* _ЗАДАНИЯ И УПРАЖНЕНИЯ_
1 - Выпишите из текста о родословной отрывок: начните со слов «Из книг по краеведению» и остановитесь после слов «резьбы по дереву.».
2 - Как короче пересказать абзац текста о родословной, который начинается словами «Хоть раз, но ответили почти все», не потеряв его основных фактов?

* _ФРАГМЕНТ ТЕКСТА_
Из книг по краеведению узнавала, например, что «чухломской мужик (откуда родом моя прабабушка) бежит в Питер – от  тяжелой   работы. Тяжелой   работы   он   не   любит:  каменной,  плотничьей,  кузнечной;  он  устраивается в столице по столярной, малярной, стекольной части». Краснодеревщиками были и мой прапрадед Кир Никитин, и его сын Андрей. Мне на память от них старинные бюро красного дерева и дубовый шкап. Как знать, не воплотились ли в новых условиях их художественные способности в стихи моего брата, в музыку моего сына, в миниатюрные эмали четвероюродной сестры? Да и мой племянник Артём рукаст, мастеровит, окончил отделение резьбы по дереву.

Костромской музей помог связаться с местным краеведом Дмитрием Фёдоровичем Белоруковым. Он подробно рассказал об истории усадьбы Александровское, её владельцах и событиях, там происходивших. Так большой семейный портрет занял своё законное место в историческом и географическом интерьере.

Для многих мои письма были толчком к назревшим исследованиям. Кто-то писал: «Я много раз задумывалась о своей родословной. Но, во-первых, не могла построить её чисто графически, а, во-вторых, у меня, оказывается, были слишком обрывистые сведения». Другие признавались: «Естественно, я не знала ничего дальше своего деда…». Многие радовались: «Я очень благодарен Вам за то, что, наконец, хоть что-то стал знать о своей семье». Кто-то отважился отправиться в местный архив: «Честно говоря, я впервые туда попала и поначалу не могла понять, с чего начать, но познакомилась с очень хорошим человеком, который мне многое подсказал и помог». Почти каждый сообщал: «Я с удовольствием и большим интересом читаю все Ваши письма». У некоторых появилось желание съездить в наше родовое гнездо – Александровское, которое теперь «довольно зримо смогли представить». И подводили итог: «Новая власть начисто обрезала все ниточки родства с прежней жизнью, сделала нас «Иванами, родства не помнящими». А благодаря Вам, и правда, все они стали очень живыми и очень родными».

Хоть раз, но ответили почти все. С кем-то переписка была долгой, с кем-то ограничилась парой писем. Но я уверена, это было очень важно для всех нас. Мы снова ощутили себя частью большой семьи Котиковых, того единого целого, которое продолжает жить несмотря ни на что. Мы увидели, откуда идём и с кем вместе. Именно тогда я вдруг ощутила, что за плечами у меня не яма, не дыра, а уверенность и поддержка. Я знаю, что в любом городе может оказаться родной мне человек. И ещё одно письмо показало мне это.

Это был ответ из Череповца от приветливой немолодой простой женщины. Она ответила на письмо, хотя оказалась всего лишь однофамилицей моим предкам Котиковым. Очень быстро нам обеим стало ясно, что роднёй мы не являемся, но она писала: «Это неважно, будете в нашем городе – обязательно заходите в гости!» И позднее от души радовалась моим успехам в поисках.

* _ИСХОДНЫЕ ДАННЫЕ_
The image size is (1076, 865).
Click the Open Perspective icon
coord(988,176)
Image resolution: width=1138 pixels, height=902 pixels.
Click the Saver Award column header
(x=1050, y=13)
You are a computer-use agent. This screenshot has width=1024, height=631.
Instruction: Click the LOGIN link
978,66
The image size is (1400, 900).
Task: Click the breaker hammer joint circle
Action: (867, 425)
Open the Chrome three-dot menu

* _ОТВЕТЫ К ЗАДАНИЯМ_
1 -
Из книг по краеведению узнавала, например, что «чухломской мужик (откуда родом моя прабабушка) бежит в Питер – от  тяжелой   работы. Тяжелой   работы   он   не   любит:  каменной,  плотничьей,  кузнечной;  он  устраивается в столице по столярной, малярной, стекольной части». Краснодеревщиками были и мой прапрадед Кир Никитин, и его сын Андрей. Мне на память от них старинные бюро красного дерева и дубовый шкап. Как знать, не воплотились ли в новых условиях их художественные способности в стихи моего брата, в музыку моего сына, в миниатюрные эмали четвероюродной сестры? Да и мой племянник Артём рукаст, мастеровит, окончил отделение резьбы по дереву.

2 - Почти все адресаты хотя бы раз ответили. С одними переписка шла долго, с другими ограничилась парой писем. Участники снова почувствовали себя частью большой семьи Котиковых, которая продолжает жить несмотря ни на что, и увидели, откуда и с кем идут. Рассказчица ощутила за плечами не пустоту, а уверенность и поддержку. Теперь она знает, что родной человек может оказаться в любом городе, и это показало ей ещё одно письмо.